Moreover, the appellant's challenge is not impressive for under the exceptions may be done what appellant attempted to accomplish, namely, the preclusion of competition by those from whom it had bought the business including the good will. This seems to have been long recognized as an exception to the general rule, Massari v. Salciccia, 102 Fla. 847, 136 So. 522; Wilson v. Pigue, 151 Fla. 734, 10 So. 2d 561, and the appellant in undertaking to operate under it was afforded abundant opportunity to protect itself from the competition of the sellers in a reasonable territory for a reasonable time.

We come, then, to the conclusion that the chancellor ruled correctly when he held the act constitutional. As for the appellee, as appellant concedes, he is not prohibited as an employee from securing a livelihood for his family but is only precluded from entering the field as a proprietor.

This view does not, however, mean that we agree with the ultimate decision of the chancellor.

Appellee entered a court of equity and when he did so he became amenable to equitable principles. We take now a close look at the facts to see whether or not he should have been rewarded with a decree declaring him "free to engage in the newspaper business and * * * the printing business in Marion County" without interference from the appellant.

When negotiations to sell the property were under way appellee displayed antagonism to the deal and this opposition became so strong that his associates finally paid him $1,000 to sign the "non-competition" agreement. Although the attack in the complaint was directed at but one agreement, it would be impractical and illogical to decide the point of law now involved without considering the two. They were so closely related that they should be examined in pari materia to ascertain the facts essential to proper disposition of this litigation. Plainly, execution of the agreement assuring non-competition was so necessary to consummation of the sale that the appellee thought his signature should fetch him a sizeable amount of money, which it did, and his associates thought his signing was worth their disgorging that amount. Doubtless the appellant, too, regarded it an indispensable part of the transaction.

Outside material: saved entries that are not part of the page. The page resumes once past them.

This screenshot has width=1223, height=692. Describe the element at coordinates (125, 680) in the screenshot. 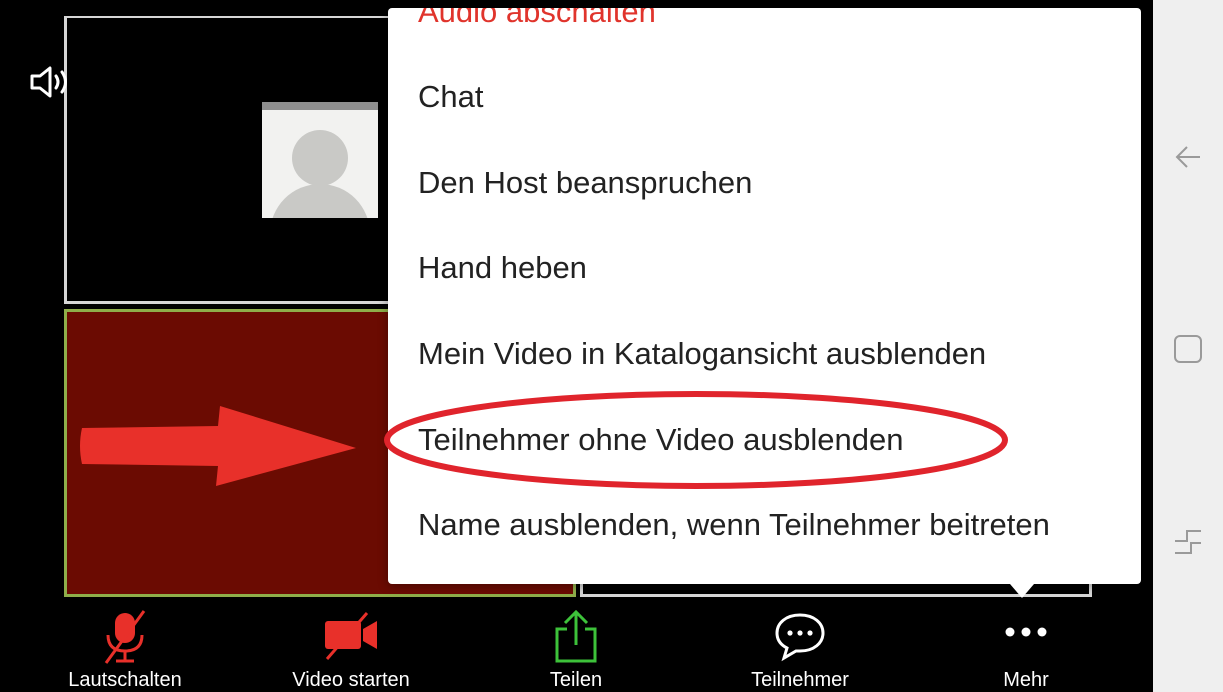

I see `mute-label: Lautschalten` at that location.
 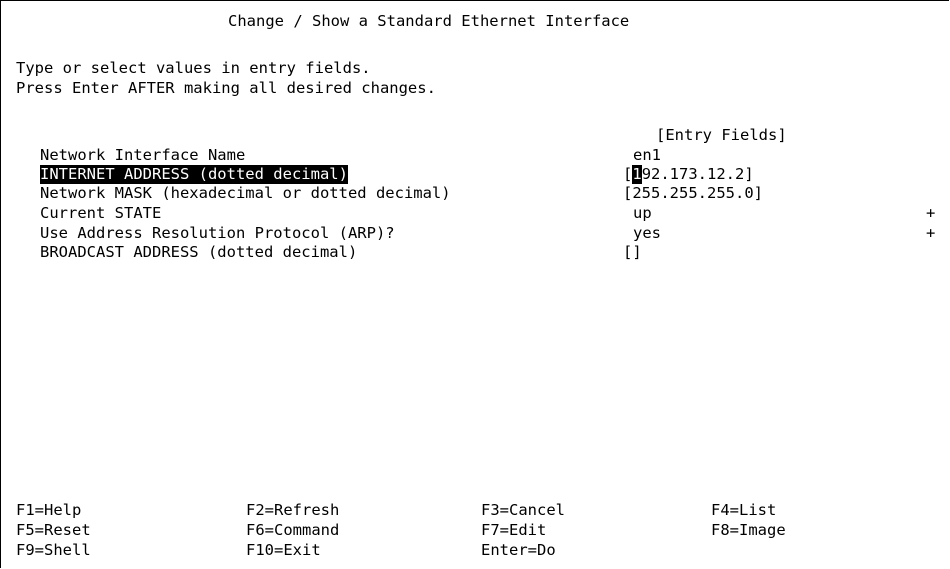 What do you see at coordinates (194, 68) in the screenshot?
I see `instruction-line-1: Type or select values in entry fields.` at bounding box center [194, 68].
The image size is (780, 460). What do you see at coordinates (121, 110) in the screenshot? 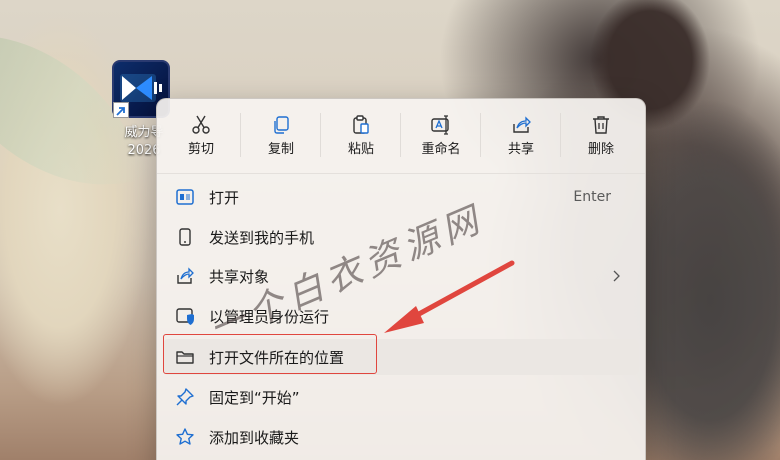
I see `shortcut-arrow-icon` at bounding box center [121, 110].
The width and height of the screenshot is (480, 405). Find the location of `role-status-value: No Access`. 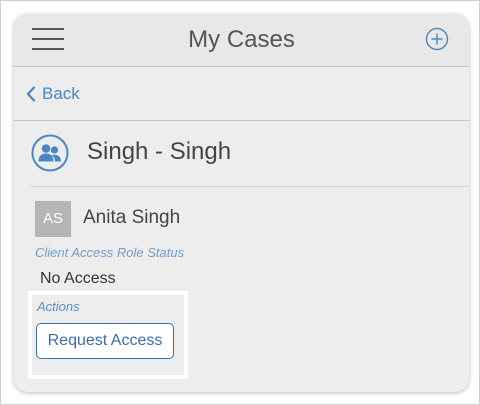

role-status-value: No Access is located at coordinates (78, 278).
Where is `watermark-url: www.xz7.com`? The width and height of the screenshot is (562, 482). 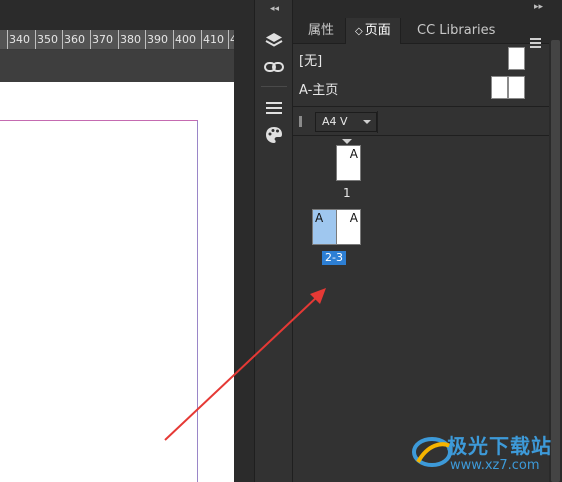 watermark-url: www.xz7.com is located at coordinates (495, 466).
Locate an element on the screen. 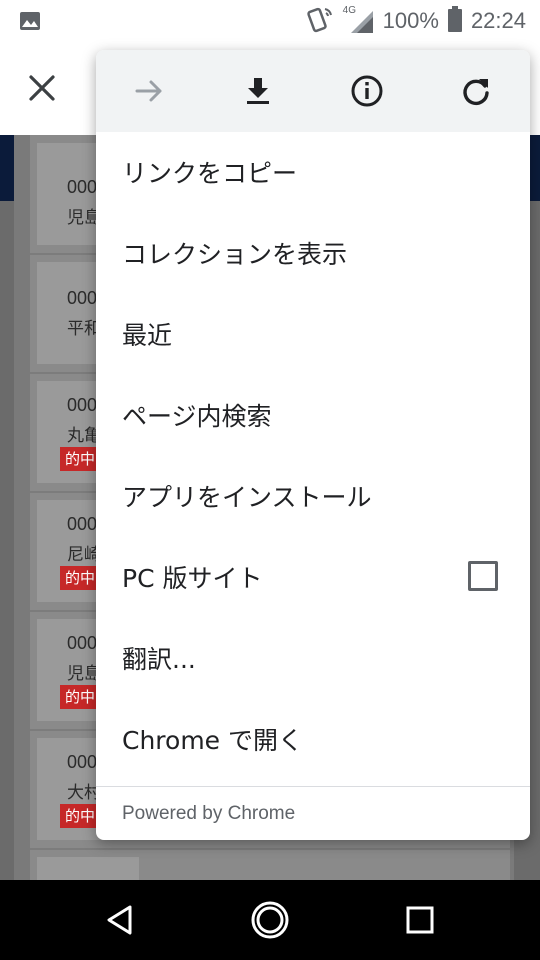 Image resolution: width=540 pixels, height=960 pixels. menu-item-view-collections: コレクションを表示 is located at coordinates (313, 253).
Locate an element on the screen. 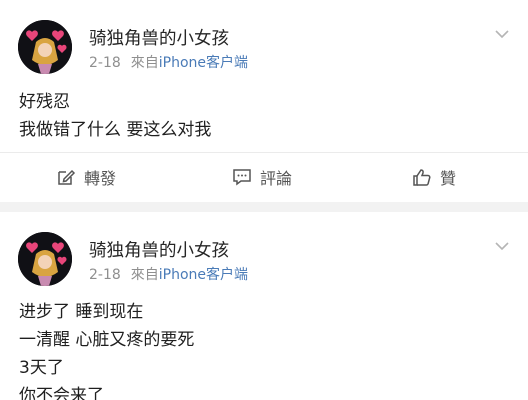 This screenshot has width=528, height=400. repost-button: 轉發 is located at coordinates (86, 177).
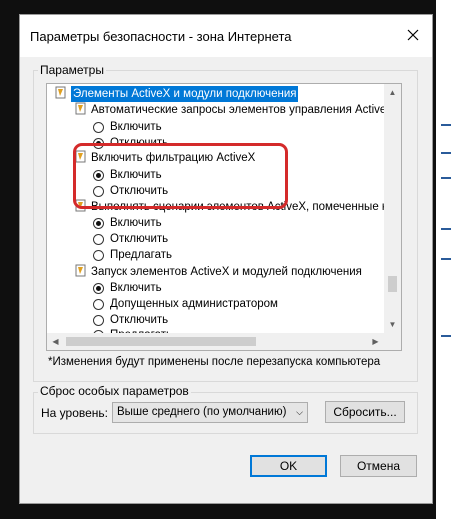 The image size is (453, 519). I want to click on settings-group-label: Параметры, so click(72, 70).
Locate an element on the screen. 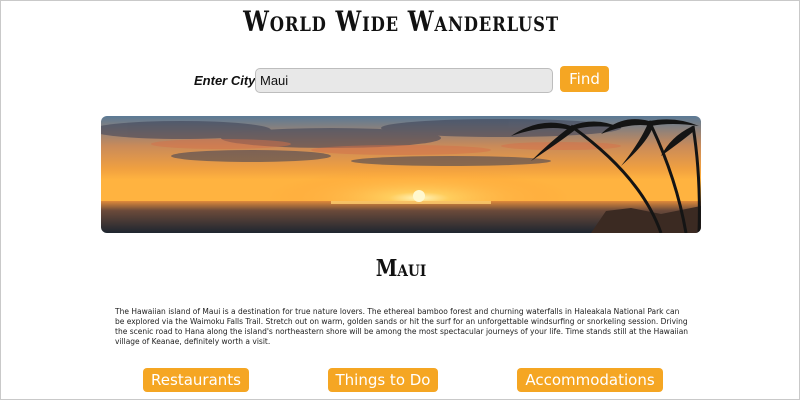 The width and height of the screenshot is (800, 400). city-label: Enter City: is located at coordinates (227, 80).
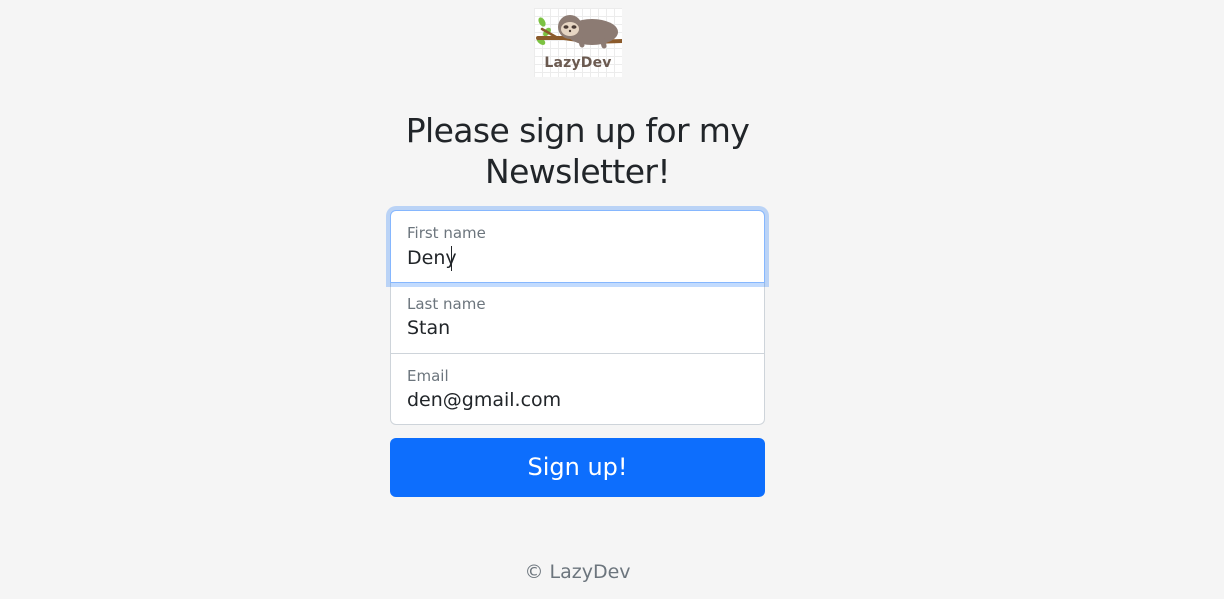  What do you see at coordinates (578, 246) in the screenshot?
I see `first-name-field: First name` at bounding box center [578, 246].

Now the appellee, with the $1,000 in his pocket, attempts to escape the effect of his bargain upon grounds that are tenuous indeed. While claiming the protection of the first part of the act declaring invalid contracts in restraint of the exercise of a lawful business and so on, he disclaims any applicability of the exceptions, because he says he did not sell the good will of a business and did not as a shareholder of a corporation sell all his stock in the corporation.

The second of these statements is literally true because it was the assets of the corporation, and not the stock that was sold. The first is very difficult to understand. To accept the appellee's literal interpretation of the part of the statute referring to transfer of good will would amount to keeping the letter without regard for the spirit by holding he was not "[o]ne who [sold] the good will of a business." But if we focus on the entire transaction, it is plain that in reality he and his colleagues for a price sold a newspaper and all its assets including the good will. As a part of the deal he and they represented that they would secure the buyer against competition from them. The importance *401 of this assurance was fully realized by appellee, else why did he put the value of $1,000 on his signature and why did he think his associates met his demand. Having, presumably, got his share of the purchase price, and having, surely, received his "bonus" he should not in a court of equity be upheld in his attempt to repudiate his obligation.

The decree is reversed with directions to dismiss the complaint at the cost of the appellee.

Affirmed in part; reversed in part.

TERRELL, C.J., and ROBERTS, DREW and THORNAL, JJ., concur.